Repeat the following data exactly, omitting pictures.

Stored entries:
+ + +

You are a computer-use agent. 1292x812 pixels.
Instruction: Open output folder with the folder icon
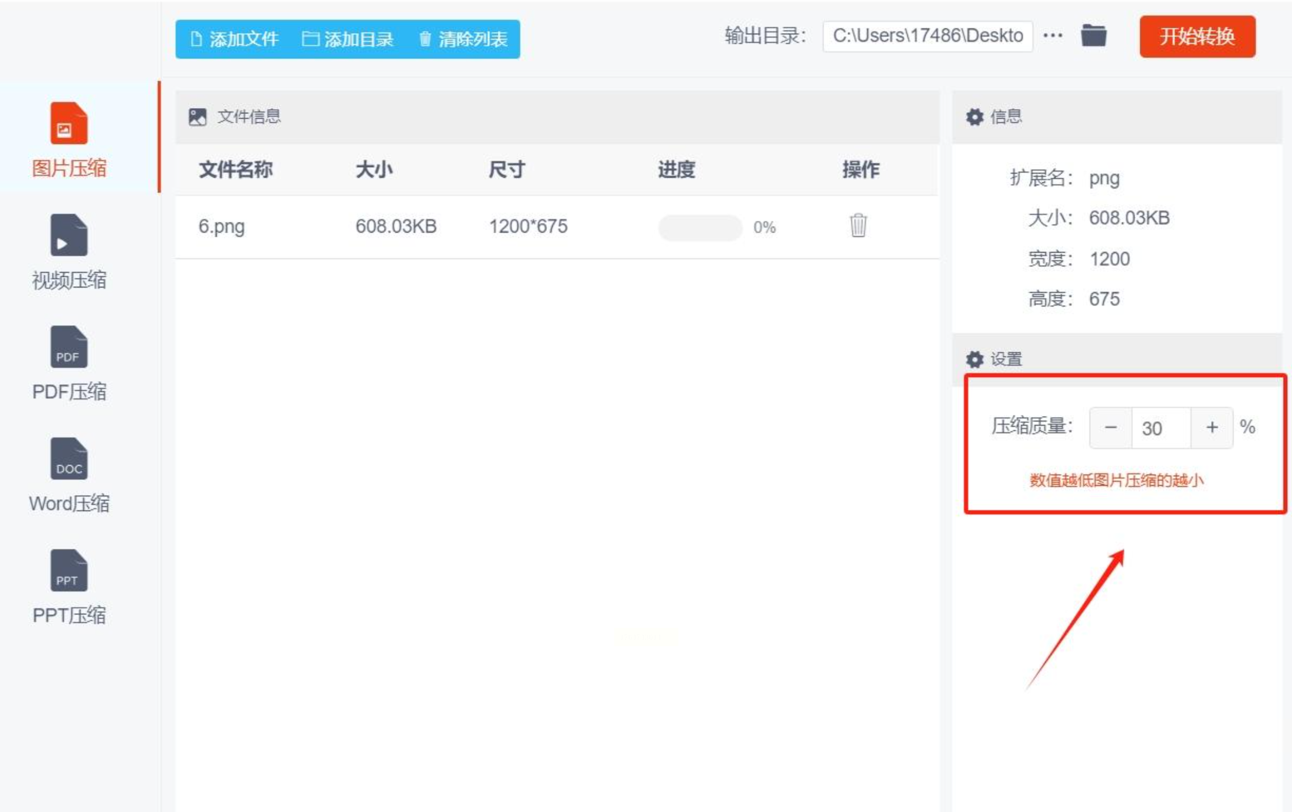[1093, 36]
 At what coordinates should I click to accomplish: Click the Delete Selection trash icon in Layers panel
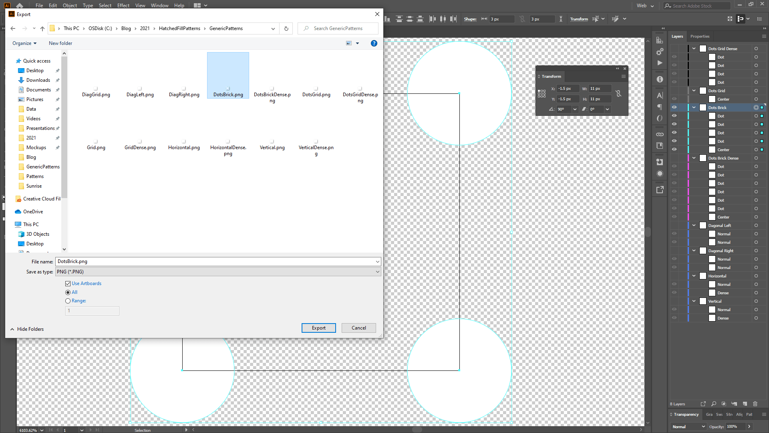click(x=755, y=404)
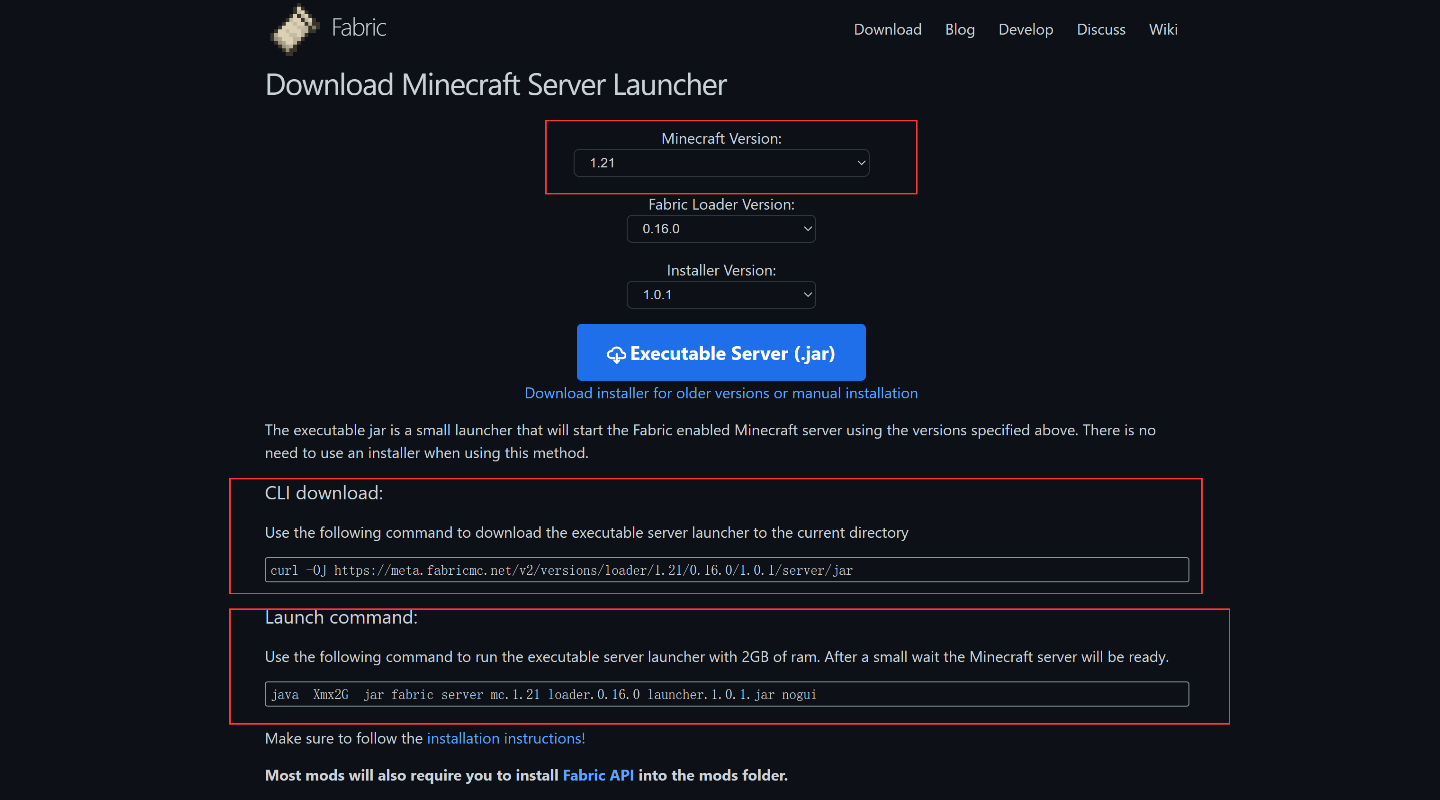Open the Develop nav link

pyautogui.click(x=1025, y=30)
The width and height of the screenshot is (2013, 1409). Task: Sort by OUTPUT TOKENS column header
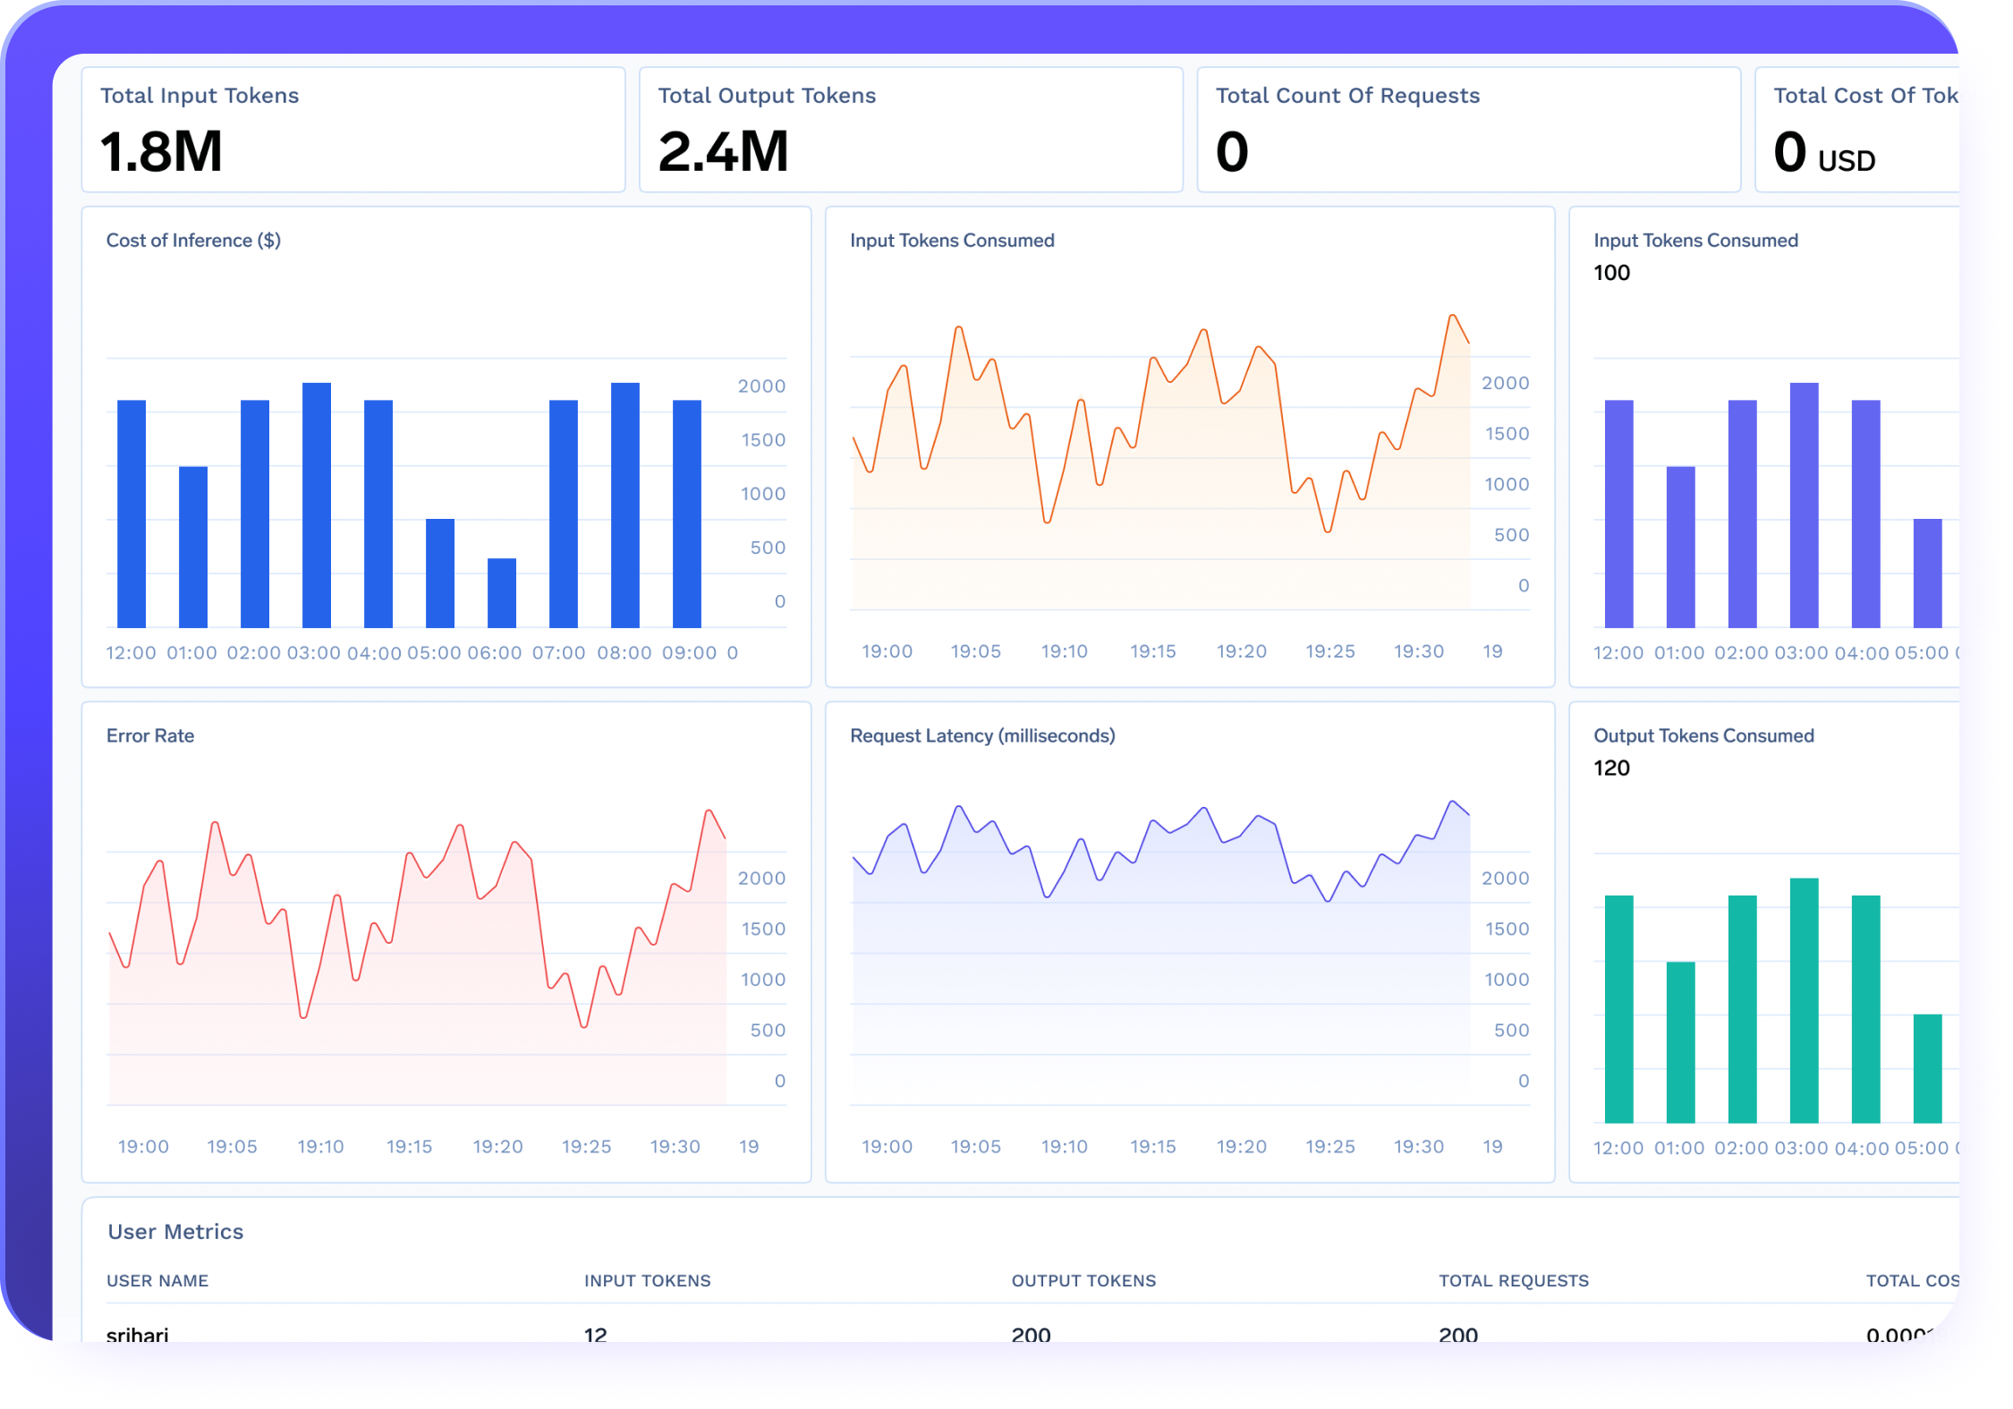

+ + +

■ **TASK OUTPUT**:
You are a computer-use agent. 1292x812 pixels.
Instruction: Open output folder with the folder icon
[1093, 36]
 At what coordinates should I click to accomplish: Click the Delete Selection trash icon in Layers panel
click(x=755, y=404)
Open the Develop nav link

pyautogui.click(x=1025, y=30)
The width and height of the screenshot is (2013, 1409). Task: Sort by OUTPUT TOKENS column header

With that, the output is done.